══ Belge alıntısı
Kayıt Dışı Fenomen!

Yoksa geriye “okumak”tan başka bir seçenek kalmayacak mı?

Doktor ya da mühendis olma umudu ülkemizde ne zaman söndü? Aileler çocuklarının geleceğini temin etmede eğitimden ümitlerini ne zaman kesti? 80’lerde mi? 90’larda mı? Soruyu cevaplamak pek de kolay değil. Öncelikle objektif yaklaşmak ve herkesin doktor-mühendis olmasının mümkün olmadığından başlamak gerek. O nedenle “ormanda yol ikiye ayrılıyor”. Ya az seçilen yoldan gidip şansını deneyeceksin. Ya da daha pratik-pragmatik yaklaşıp şansını zorlamayacaksın!

Kendi kültürünü iyi analiz edip pragmatizmi geliştirmiş Anglo-Saksonlar bugün bile eğitimin en kritik parametre olmadığını yaptıkları akademik çalışmalarla öne sürebiliyor. Bir kişinin ekonomik olarak başarılı bir kariyer yapmasında aile faktörünün hala en baskın olduğunu tespit ederek. Bu aslında malumun (akademik) ilamıdır. İngiliz toplumu zaten öteden beri böyle ise yapılacak araştırmalar da böyle olduğunu teyit edecektir! “İşçisin sen, işçi kal!”

Pratik-pragmatik yaklaşmak neden hatalı? Çünkü kimse yaşı kemale erip de dünyanın hallerini öğrendikten sonra, örneğin ABD’de ya da Norveç’te değil de Bengladeş’te ya da Çad’da doğduğu için, “şansı zorlamaya gerek yok” diyerek yaşamına son vermiyor! Oysa pek çok ülke, vatandaşına özellikle ekonomik anlamda zorluklar çıkararak belki de en sağlam “kurtuluş umudu” olan eğitimden mahrum kalmaları için ellerinden geleni yapıyor.
════
══ Kayıt alıntıları
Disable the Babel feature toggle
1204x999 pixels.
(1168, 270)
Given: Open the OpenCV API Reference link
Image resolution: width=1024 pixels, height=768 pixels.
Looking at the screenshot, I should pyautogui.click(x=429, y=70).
════
Yönerge ve koşullar
Eğitim umudu üzerine yazıda “Doktor ya da” sözlerinden “yaklaşıp şansını zorlamayacaksın!” sözlerine kadar olan bölümü hiç değiştirmeden yazdırın.

Yanıt aşağıda
Doktor ya da mühendis olma umudu ülkemizde ne zaman söndü? Aileler çocuklarının geleceğini temin etmede eğitimden ümitlerini ne zaman kesti? 80’lerde mi? 90’larda mı? Soruyu cevaplamak pek de kolay değil. Öncelikle objektif yaklaşmak ve herkesin doktor-mühendis olmasının mümkün olmadığından başlamak gerek. O nedenle “ormanda yol ikiye ayrılıyor”. Ya az seçilen yoldan gidip şansını deneyeceksin. Ya da daha pratik-pragmatik yaklaşıp şansını zorlamayacaksın!